Consuming cold beverages or cold food, eating large meals, being dehydrated and lying on the left side are also on the list of reported behaviours that set off the arrythmia.
Yet few studies have evaluated the effect of presumed triggers on isolated episodes of atrial fibrillation.
Now, new research from the University of California, San Francisco (UCSF)has found that among the possible triggers, only alcohol use was consistently related to increased episodes.
What is atrial fibrillation?
During atrial fibrillation, also called AFib, electrical signal disturbances cause the heart’s upper two chambers (the atria) to beat irregularly, or quiver.
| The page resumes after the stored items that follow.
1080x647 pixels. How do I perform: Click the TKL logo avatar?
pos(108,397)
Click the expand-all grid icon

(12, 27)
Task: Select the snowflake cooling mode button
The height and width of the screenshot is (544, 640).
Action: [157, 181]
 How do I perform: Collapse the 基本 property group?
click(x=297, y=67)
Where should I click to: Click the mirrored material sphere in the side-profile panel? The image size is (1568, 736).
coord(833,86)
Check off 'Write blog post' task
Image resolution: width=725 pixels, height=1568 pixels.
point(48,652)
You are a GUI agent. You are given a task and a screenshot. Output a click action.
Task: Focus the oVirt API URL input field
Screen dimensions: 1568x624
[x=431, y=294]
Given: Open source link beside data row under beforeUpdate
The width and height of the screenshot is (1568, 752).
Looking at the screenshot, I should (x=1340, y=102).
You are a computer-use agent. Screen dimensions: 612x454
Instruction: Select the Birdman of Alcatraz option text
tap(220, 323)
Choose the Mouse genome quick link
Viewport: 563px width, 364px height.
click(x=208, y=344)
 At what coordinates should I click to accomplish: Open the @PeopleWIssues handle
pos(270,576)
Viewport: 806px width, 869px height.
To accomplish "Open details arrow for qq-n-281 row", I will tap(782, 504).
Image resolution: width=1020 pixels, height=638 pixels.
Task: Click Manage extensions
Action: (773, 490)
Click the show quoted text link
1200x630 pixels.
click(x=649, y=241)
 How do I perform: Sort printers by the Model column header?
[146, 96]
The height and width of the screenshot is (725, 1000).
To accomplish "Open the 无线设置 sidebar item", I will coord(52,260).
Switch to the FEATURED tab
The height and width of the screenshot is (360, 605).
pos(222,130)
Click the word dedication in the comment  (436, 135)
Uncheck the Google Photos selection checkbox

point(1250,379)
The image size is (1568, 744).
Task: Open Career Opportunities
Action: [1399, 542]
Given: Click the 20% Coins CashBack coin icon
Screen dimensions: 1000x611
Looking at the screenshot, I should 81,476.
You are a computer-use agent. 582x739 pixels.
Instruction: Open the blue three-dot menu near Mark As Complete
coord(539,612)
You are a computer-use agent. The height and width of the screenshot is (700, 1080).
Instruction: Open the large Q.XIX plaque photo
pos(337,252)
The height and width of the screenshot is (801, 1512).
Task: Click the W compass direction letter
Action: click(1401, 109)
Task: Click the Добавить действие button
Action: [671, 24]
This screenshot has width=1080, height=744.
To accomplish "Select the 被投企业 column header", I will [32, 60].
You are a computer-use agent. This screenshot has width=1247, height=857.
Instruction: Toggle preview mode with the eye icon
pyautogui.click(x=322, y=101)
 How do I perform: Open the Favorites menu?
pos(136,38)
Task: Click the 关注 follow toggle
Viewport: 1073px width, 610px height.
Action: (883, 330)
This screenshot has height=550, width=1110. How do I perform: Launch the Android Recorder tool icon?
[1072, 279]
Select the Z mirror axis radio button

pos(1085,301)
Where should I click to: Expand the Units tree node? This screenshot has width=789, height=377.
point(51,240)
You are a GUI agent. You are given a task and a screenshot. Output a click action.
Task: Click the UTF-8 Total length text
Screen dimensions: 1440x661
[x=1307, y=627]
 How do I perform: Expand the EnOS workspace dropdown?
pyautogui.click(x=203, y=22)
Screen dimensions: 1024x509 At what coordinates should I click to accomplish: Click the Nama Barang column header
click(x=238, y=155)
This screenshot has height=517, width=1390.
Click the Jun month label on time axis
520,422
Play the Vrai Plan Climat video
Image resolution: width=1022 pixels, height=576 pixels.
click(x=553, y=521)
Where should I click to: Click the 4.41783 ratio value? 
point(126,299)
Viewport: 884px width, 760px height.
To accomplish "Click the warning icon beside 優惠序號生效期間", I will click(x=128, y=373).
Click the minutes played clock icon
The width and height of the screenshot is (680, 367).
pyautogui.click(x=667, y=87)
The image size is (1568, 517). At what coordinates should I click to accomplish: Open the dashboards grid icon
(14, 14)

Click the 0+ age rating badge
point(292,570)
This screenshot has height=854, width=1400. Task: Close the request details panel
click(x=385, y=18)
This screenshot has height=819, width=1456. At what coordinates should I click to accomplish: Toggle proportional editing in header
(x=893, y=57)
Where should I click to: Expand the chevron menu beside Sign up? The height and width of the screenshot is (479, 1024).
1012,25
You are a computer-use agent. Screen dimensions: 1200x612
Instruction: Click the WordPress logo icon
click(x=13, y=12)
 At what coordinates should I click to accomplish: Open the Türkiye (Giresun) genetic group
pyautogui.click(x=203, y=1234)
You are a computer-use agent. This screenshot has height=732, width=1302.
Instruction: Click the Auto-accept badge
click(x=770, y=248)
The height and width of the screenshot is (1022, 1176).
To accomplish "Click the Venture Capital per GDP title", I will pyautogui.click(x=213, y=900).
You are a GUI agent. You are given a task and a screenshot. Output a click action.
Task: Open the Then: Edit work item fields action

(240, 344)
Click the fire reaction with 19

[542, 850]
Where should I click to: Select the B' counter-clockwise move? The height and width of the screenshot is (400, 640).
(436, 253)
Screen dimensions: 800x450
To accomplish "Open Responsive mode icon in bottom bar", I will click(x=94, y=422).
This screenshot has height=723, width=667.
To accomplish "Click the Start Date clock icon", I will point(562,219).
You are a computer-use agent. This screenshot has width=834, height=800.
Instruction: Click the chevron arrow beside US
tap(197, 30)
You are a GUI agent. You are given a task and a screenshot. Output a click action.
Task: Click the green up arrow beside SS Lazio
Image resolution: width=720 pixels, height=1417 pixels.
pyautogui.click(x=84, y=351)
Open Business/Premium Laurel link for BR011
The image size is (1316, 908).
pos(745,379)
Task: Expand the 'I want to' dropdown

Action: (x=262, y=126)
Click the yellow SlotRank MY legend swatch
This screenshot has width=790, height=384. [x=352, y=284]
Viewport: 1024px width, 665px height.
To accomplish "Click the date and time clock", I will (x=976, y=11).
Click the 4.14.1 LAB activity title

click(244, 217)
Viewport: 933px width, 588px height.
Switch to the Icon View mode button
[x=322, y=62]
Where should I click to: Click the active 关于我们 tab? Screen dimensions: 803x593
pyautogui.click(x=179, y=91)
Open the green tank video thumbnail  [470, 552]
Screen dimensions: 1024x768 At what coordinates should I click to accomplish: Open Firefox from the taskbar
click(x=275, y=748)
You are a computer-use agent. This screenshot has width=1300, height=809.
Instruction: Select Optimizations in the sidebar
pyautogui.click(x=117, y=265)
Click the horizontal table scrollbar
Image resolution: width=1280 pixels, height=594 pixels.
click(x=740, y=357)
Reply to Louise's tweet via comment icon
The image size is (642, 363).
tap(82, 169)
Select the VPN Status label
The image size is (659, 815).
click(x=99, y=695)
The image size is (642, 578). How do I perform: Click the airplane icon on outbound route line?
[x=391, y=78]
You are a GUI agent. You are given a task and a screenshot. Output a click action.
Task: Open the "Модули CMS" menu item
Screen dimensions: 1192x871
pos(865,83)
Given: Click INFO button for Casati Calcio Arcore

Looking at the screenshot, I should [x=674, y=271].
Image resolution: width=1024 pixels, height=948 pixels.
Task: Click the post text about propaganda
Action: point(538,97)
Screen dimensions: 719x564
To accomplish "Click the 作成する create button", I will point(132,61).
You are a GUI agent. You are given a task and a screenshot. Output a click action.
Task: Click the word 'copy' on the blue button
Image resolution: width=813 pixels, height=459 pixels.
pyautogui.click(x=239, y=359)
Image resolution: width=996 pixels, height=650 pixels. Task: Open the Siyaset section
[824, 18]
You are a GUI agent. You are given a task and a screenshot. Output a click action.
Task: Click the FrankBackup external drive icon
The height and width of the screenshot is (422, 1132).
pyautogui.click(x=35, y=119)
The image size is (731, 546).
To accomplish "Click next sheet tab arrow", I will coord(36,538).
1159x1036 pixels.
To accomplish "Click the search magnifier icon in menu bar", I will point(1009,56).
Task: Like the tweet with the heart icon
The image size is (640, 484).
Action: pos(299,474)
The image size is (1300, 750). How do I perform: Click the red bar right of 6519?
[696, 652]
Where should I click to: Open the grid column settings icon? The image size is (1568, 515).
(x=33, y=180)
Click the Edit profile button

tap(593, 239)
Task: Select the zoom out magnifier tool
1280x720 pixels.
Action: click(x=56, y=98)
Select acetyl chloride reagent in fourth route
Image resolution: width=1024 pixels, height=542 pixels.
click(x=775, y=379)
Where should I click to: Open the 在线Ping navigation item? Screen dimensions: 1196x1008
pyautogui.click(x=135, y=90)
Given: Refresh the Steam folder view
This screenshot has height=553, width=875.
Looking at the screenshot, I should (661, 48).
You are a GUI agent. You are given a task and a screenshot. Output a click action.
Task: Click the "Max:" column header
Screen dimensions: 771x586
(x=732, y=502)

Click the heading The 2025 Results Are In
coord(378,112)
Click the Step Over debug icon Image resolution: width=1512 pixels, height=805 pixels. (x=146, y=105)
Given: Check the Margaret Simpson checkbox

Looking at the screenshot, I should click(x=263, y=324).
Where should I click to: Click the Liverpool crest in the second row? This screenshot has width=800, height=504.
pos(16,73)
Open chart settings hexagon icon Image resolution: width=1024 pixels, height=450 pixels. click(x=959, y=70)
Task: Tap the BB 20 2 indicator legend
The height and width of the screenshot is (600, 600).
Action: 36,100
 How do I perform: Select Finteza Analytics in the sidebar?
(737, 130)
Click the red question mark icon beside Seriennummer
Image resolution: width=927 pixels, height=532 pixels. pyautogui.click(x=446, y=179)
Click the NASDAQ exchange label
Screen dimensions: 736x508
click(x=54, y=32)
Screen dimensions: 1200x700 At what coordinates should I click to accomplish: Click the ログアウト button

As a result, the heart may not pump enough blood to the lungs and body.
Symptoms can include a racing or pounding heartbeat, dizziness, sweating, shortness of breath, weakness and fatigue. Sometimes, though, AFib doesn’t cause any symptoms.
AFib episodes can come and go, called paroxysmal atrial fibrillation, or they can be persistent or permanent. Having atrial fibrillation increase the risk of blood clots, stroke and heart failure.
Risk factors include advancing age, hypertension, sleep apnea, heart disease, obesity and heavy alcohol use. Family history, prehypertension, diabetes, smoking and inflammation are also thought to increase the risk of AFib.
About the study
The I-STOP-AFib trial, published online earlier this month in JAMA Cardiology, investigated the effect of presumed triggers on arrythmia in 466 individuals with paroxysmal atrial fibrillation. (I-STOP-AFib stands for Individualized Studies of Triggers of Paroxysmal Atrial Fibrillation.)
For the study, 466 participants were given a mobile electrocardiogram (ECG) recording device which pairs with smartphones. They were instructed to use the device daily and whenever they had symptoms of AFib.
Participants were then assigned to either an individualized trigger-testing arm or an AFib monitoring-only arm. Those in the testing arm were asked to choose a trigger they wanted to test from a menu of triggers commonly reported by patients. They used a phone app to log potential triggers like drinking alcohol and caffeine, sleeping on the left side or not getting enough sleep, eating a large meal, a cold drink, or sticking to a particular diet, engaging in exercise, or anything else they thought was relevant to their AFib.'
The researchers found that only alcohol use was consistently associated with more episodes of the heart arrhythmia.
Although caffeine was the most commonly selected trigger for testing, they found no evidence of a near-term relationship between caffeine consumption and atrial fibrillation. Recent research from UCSF had similarly failed to demonstrate a relationship between caffeine and arrhythmias -- on the contrary, investigators found it may have a protective effect.
The individualized testing method, known as n-of-1, did not validate participant-selected triggers for AF. But trial participants did report fewer AF episodes than those in the control group, and the data suggest that behaviors like avoiding alcohol could lessen the chances of having an AF episode.